— Vorliegender Text —
Immer wieder werde ich bei meiner Arbeit behindert, kontrolliert oder von bestimmten Bereichen ferngehalten. Gerade als Journalist ist es meine Aufgabe, die Situation ungeschönt darzustellen und die Realität in St. Georg zu dokumentieren. Doch anstatt eine differenzierte und transparente Berichterstattung zu ermöglichen, fühle ich mich häufig ausgebremst. Die polizeiliche Kontrolle wirkt oft eher wie eine Strategie, kritische Berichterstattung zu verhindern, als wie ein Schutz für die Öffentlichkeit.
Der „Sog-Effekt“ des Drob Inn: Ein Ort des Elends und der Hoffnungslosigkeit
Das Drob Inn, in Sichtweite des Hamburger Hauptbahnhofs, ist zu einem Brennpunkt geworden, an dem sich täglich etwa 250 Menschen versammeln. Viele von ihnen sind Crack-Konsumenten, andere gehören zur Trinkerszene oder sind obdachlos. Der gepflasterte Weg, der zum Drob Inn führt, ist ein ständiger Treffpunkt der Szene. Menschen kauern auf dem Boden, manche schlafen ihren Rausch aus, andere kämpfen mit offenen Wunden und Infektionen. Für Anwohner und Passanten zeigt sich hier das ganze Ausmaß der Drogenkrise – eine Szene, die einem dystopischen Film gleicht, aber tägliche Realität ist.
Der SPD-Fraktionschef Dirk Kienscherf betonte bereits: „So, wie die Situation jetzt ist, kann sie nicht bleiben.“ In den letzten Jahren hat die Stadt verschiedene Maßnahmen ergriffen, um das Drogenproblem einzudämmen, von einer verstärkten Polizeipräsenz bis hin zu mehr Sozialarbeit. Doch die Probleme sind geblieben, und die Crack-Szene wächst weiter. Laut Experten zieht besonders der günstige Preis von Crack immer mehr Konsumenten an, die die kurzen, intensiven Rauschzustände ausnutzen, um für kurze Zeit der Realität zu entfliehen.
Berichterstattung unter erschwerten Bedingungen
In der Vergangenheit hatte sich das Drob Inn als Sammelpunkt für die Szene bewährt – zumindest bot der zentrale Ort Transparenz, und die Behörden wussten, wo sich die Drogenkonsumenten aufhielten. Doch heute führt die Ballung der Abhängigen zu völlig neuen Herausforderungen. Die Stadtverwaltung und die Polizei sind bemüht, die Lage zu stabilisieren, doch viele Maßnahmen bleiben ohne die gewünschte Wirkung.
Als Journalist möchte ich diese komplexe Situation detailliert beleuchten. Doch die Polizei hindert mich immer wieder an meiner Arbeit. Bei meiner Recherche werde ich regelmäßig kontrolliert und aufgefordert, den Bereich zu verlassen. Dabei ist es meine Aufgabe, ein authentisches Bild der Lage zu vermitteln. Die Einschränkungen verhindern jedoch eine vollständige und differenzierte Berichterstattung – ein Problem, das mich zunehmend frustriert.

— Einträge —
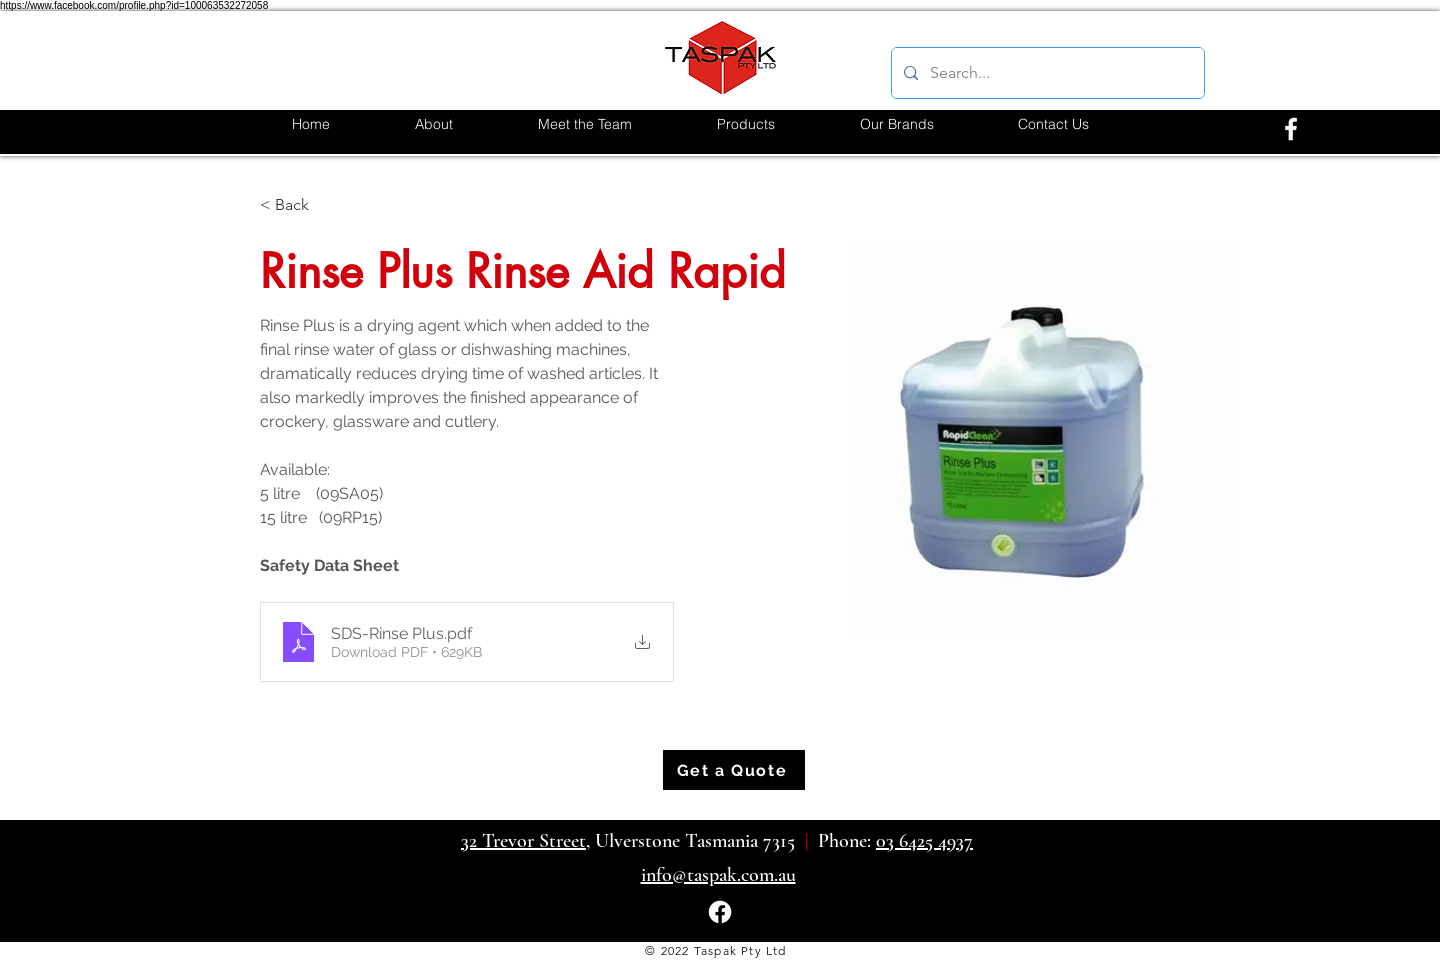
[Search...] (1046, 73)
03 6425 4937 (924, 841)
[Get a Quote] (734, 770)
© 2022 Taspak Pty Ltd (715, 950)
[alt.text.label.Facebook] (1291, 129)
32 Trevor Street (523, 841)
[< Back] (299, 205)
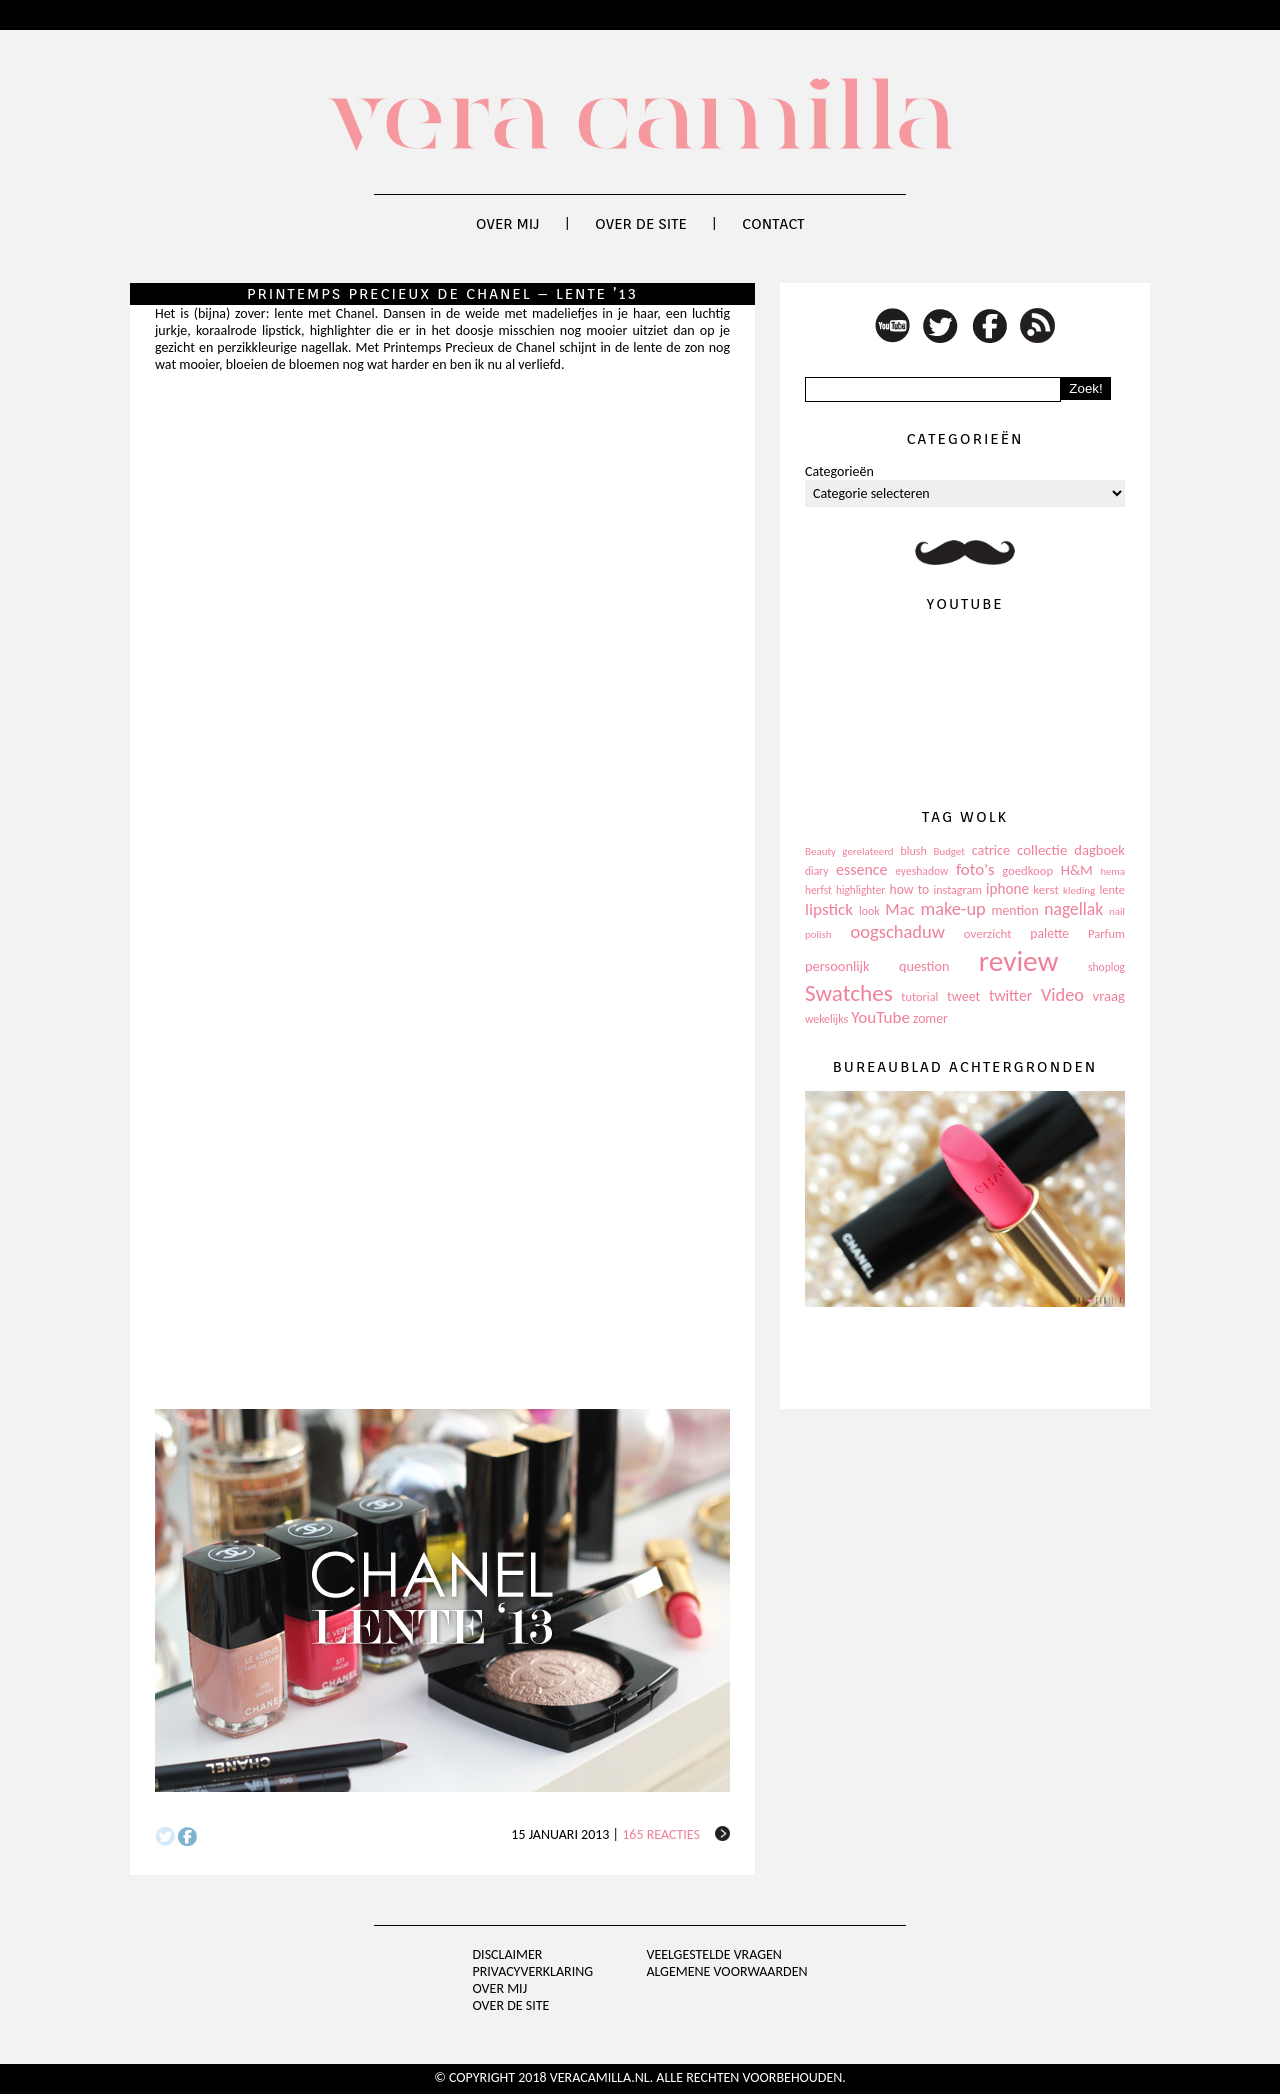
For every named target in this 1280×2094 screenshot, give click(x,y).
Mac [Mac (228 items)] (899, 909)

— Deine Aufgabe —
Schreibe aus dem Text über das Drob Inn die Stelle ab, beginnend mit „Als Journalist möchte“ und weiter bis einschließlich „mich zunehmend frustriert.“. Stütze dich dabei ausschließlich auf den Text.

— Antwort —
Als Journalist möchte ich diese komplexe Situation detailliert beleuchten. Doch die Polizei hindert mich immer wieder an meiner Arbeit. Bei meiner Recherche werde ich regelmäßig kontrolliert und aufgefordert, den Bereich zu verlassen. Dabei ist es meine Aufgabe, ein authentisches Bild der Lage zu vermitteln. Die Einschränkungen verhindern jedoch eine vollständige und differenzierte Berichterstattung – ein Problem, das mich zunehmend frustriert.